4

We have a directory of 3000+ HTML files that are migrating to a sharepoint site, and we need to scrub some of the data.

Specific situations:

  • About 1/3 of the files include an XML header <?xml version="1.0" encoding="utf-8"?> that sharepoint doesn't like. We plan to just delete that header line.
  • Every file has javascript parameters for "HOME" that point to two alternate relative homepage links foo1.htm or foo.htm.
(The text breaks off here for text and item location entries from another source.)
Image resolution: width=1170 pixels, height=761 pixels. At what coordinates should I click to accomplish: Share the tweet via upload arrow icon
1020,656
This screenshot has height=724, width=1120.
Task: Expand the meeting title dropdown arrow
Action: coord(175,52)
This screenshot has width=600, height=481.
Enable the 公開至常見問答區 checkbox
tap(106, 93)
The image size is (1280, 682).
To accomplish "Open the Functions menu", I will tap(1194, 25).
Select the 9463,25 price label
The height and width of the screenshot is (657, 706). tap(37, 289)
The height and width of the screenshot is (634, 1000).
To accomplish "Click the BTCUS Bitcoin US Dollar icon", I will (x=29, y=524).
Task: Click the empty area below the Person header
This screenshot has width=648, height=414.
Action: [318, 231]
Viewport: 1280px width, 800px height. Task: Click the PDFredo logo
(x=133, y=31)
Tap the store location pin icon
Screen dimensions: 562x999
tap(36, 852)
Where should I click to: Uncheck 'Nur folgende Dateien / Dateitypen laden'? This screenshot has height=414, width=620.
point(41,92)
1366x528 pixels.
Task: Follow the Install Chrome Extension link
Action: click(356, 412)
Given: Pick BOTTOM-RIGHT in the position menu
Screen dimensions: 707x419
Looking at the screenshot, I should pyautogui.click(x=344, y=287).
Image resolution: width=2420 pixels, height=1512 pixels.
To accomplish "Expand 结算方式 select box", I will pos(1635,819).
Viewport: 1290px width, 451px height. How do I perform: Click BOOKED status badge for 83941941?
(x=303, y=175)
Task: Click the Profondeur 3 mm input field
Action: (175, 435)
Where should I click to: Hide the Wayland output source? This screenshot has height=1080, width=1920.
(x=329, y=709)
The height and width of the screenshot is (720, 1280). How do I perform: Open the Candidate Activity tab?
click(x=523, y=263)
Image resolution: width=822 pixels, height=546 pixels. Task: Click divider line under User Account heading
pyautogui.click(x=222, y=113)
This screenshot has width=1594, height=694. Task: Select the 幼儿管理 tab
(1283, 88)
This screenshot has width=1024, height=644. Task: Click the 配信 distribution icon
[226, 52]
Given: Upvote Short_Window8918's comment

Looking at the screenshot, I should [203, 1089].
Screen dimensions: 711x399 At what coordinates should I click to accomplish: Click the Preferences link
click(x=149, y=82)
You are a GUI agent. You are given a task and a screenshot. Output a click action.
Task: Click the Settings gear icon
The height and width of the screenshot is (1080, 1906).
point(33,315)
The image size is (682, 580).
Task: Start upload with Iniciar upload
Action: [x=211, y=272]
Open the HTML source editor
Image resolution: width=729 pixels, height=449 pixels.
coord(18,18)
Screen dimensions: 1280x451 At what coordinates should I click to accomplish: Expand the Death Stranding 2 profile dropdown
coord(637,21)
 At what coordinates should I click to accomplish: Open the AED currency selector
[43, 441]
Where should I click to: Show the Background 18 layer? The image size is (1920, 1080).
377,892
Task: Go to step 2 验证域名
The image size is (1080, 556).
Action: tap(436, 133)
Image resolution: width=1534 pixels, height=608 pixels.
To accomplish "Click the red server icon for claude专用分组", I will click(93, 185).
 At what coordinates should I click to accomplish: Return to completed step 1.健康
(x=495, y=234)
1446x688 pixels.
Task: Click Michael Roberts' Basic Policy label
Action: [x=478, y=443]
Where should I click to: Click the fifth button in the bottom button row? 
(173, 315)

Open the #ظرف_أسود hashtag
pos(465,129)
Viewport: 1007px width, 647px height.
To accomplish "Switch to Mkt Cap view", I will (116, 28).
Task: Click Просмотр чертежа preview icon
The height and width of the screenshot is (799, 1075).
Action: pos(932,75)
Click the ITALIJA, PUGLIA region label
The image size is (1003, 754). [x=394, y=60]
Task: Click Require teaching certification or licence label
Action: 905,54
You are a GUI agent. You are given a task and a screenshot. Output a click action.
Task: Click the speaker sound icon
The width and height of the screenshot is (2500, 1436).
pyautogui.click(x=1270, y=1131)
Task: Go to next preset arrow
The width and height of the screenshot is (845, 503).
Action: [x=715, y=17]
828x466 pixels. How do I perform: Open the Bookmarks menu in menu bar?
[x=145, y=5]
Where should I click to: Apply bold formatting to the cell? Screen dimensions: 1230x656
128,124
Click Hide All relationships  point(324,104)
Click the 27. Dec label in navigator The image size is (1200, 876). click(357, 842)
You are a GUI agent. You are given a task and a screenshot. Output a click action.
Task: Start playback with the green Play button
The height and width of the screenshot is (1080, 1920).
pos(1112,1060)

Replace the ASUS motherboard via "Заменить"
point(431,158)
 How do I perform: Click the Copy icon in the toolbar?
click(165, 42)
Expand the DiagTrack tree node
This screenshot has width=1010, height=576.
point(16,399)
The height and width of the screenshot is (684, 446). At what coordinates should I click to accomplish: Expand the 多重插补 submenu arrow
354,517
We want to change both to an absolute link of http:\\sharepoint.site\home.aspx
  • Every file also has a javascript link parameter "Show" that we just want to hide by changing it to ''.

Here's my function so far:

function scrubXMLHeader {
    $srcfiles     = Get-ChildItem $backupGuidePath -filter "*htm.*"                              
    $srcfilecount = (Get-ChildItem $backupGuidePath).Count                                       
    $selfilecount = $srcfiles.Count                                                              
    # Input and Ouput Path variables
    $sourcePath        = $backupGuidePath 
    $destinationPath   = $workScrubPath
    "Input From: $($sourcePath)" | Log $messagLog -echo          
    " Output To: $($destinationPath)" | Log $messageLog -echo
    #
    $temp01 = Get-ChildItem $sourcePath -filter "*.htm"
    foreach($file in $temp01)
    {
        $outfile = $destinationPath + $file
        $content = Get-Content $file.Fullname | ? {$_ -notmatch "<\?xml[^>]+>" } 
        Set-Content -path $outfile -Force -Value $content
    }
}

I want to add the following two edits to each document:

-replace '("foo.htm", "", ">", "Home", "foo1.htm")', '("http:\\sharepoint.site\home.aspx", "", ">", "Home", "http:\\sharepoint.site\home.aspx")
-replace 'addButton("show",BTN_TEXT,"Show","","","","",0,0,"","","");', ''

I'm not sure how to combine those into a single statement so I open the file, perform the changes, save and close the file instead of three separate open-edit-save/close transactions. I'm also not sure, with all the quotes and commas, the best way to escape these characters, or if the single quotes surrounding the whole string are sufficient.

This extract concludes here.